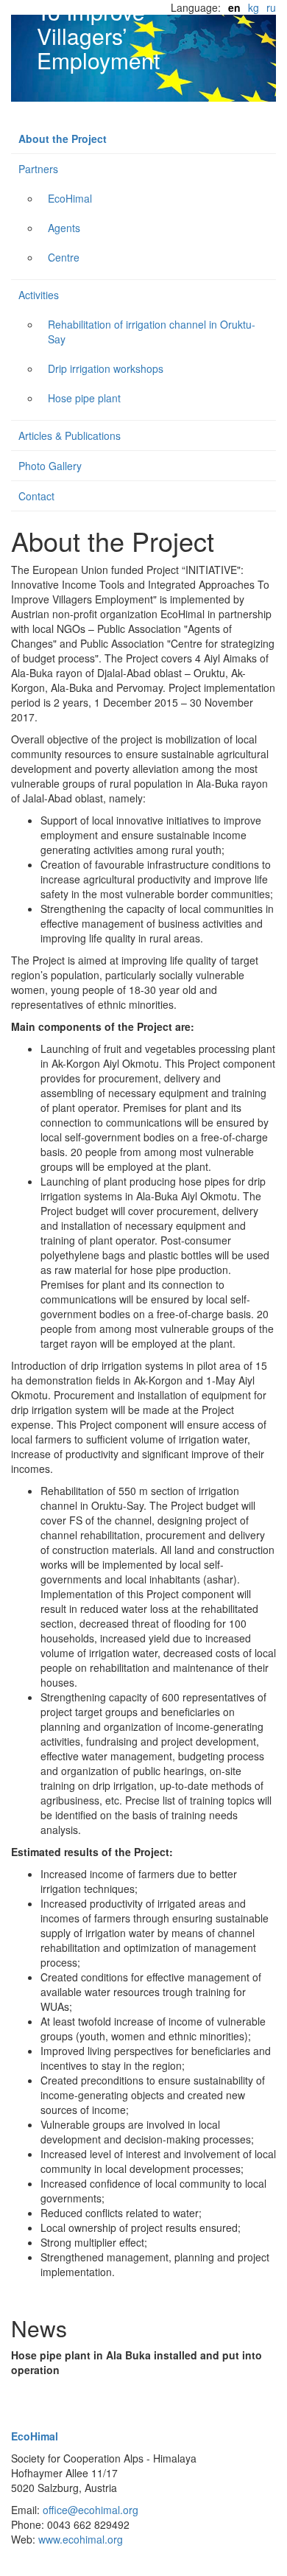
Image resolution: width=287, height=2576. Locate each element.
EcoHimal (70, 198)
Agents (64, 227)
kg (253, 7)
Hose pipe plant (84, 398)
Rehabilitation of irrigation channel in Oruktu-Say (151, 331)
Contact (36, 496)
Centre (63, 257)
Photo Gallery (50, 465)
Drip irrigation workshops (105, 368)
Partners (38, 168)
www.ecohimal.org (80, 2539)
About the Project (62, 138)
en (234, 7)
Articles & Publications (69, 435)
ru (271, 7)
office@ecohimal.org (90, 2509)
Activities (38, 294)
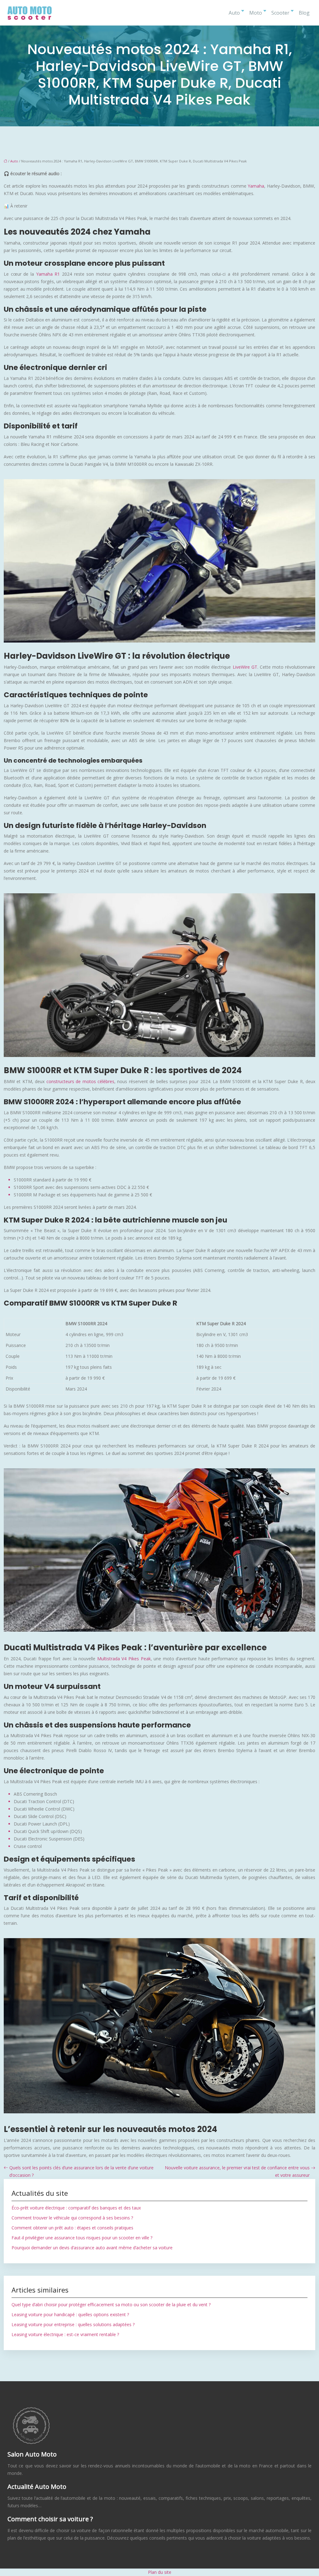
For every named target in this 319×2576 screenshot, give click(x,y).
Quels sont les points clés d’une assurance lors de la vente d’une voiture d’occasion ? (81, 2171)
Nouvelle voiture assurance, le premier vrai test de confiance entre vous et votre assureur (237, 2171)
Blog (304, 12)
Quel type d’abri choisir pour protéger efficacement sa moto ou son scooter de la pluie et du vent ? (111, 2304)
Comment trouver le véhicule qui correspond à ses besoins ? (72, 2218)
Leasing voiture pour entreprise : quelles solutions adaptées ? (73, 2324)
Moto (255, 12)
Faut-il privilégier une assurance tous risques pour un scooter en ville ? (82, 2238)
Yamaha (256, 186)
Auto (234, 12)
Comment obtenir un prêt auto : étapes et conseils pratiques (72, 2228)
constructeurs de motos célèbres (80, 1081)
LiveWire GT (245, 667)
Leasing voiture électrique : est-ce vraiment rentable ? (65, 2334)
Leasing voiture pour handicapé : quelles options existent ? (70, 2314)
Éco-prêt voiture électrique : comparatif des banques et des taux (76, 2208)
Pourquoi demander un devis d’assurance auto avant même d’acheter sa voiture (92, 2248)
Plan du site (159, 2572)
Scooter (280, 12)
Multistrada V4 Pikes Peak (124, 1659)
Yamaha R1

———

**WORK INSTRUCTION:** What to print is the stretch of entries from the line with "Articles & Publications (69, 435)" up to and including the line with "Comment obtenir un". Please print it exactly and leave out the pictures.

**TASK SOLUTION:**
Articles & Publications (69, 435)
ru (271, 7)
office@ecohimal.org (90, 2509)
Activities (38, 294)
For every named target in this 319×2576 screenshot, give click(x,y).
Quels sont les points clés d’une assurance lors de la vente d’une voiture d’occasion ? (81, 2171)
Nouvelle voiture assurance, le premier vrai test de confiance entre vous et votre assureur (237, 2171)
Blog (304, 12)
Quel type d’abri choisir pour protéger efficacement sa moto ou son scooter de la pluie et du vent ? (111, 2304)
Comment trouver le véhicule qui correspond à ses besoins ? (72, 2218)
Leasing voiture pour entreprise : quelles solutions adaptées ? (73, 2324)
Moto (255, 12)
Faut-il privilégier une assurance tous risques pour un scooter en ville ? (82, 2238)
Yamaha (256, 186)
Auto (234, 12)
Comment obtenir un prêt auto : étapes et conseils pratiques (72, 2228)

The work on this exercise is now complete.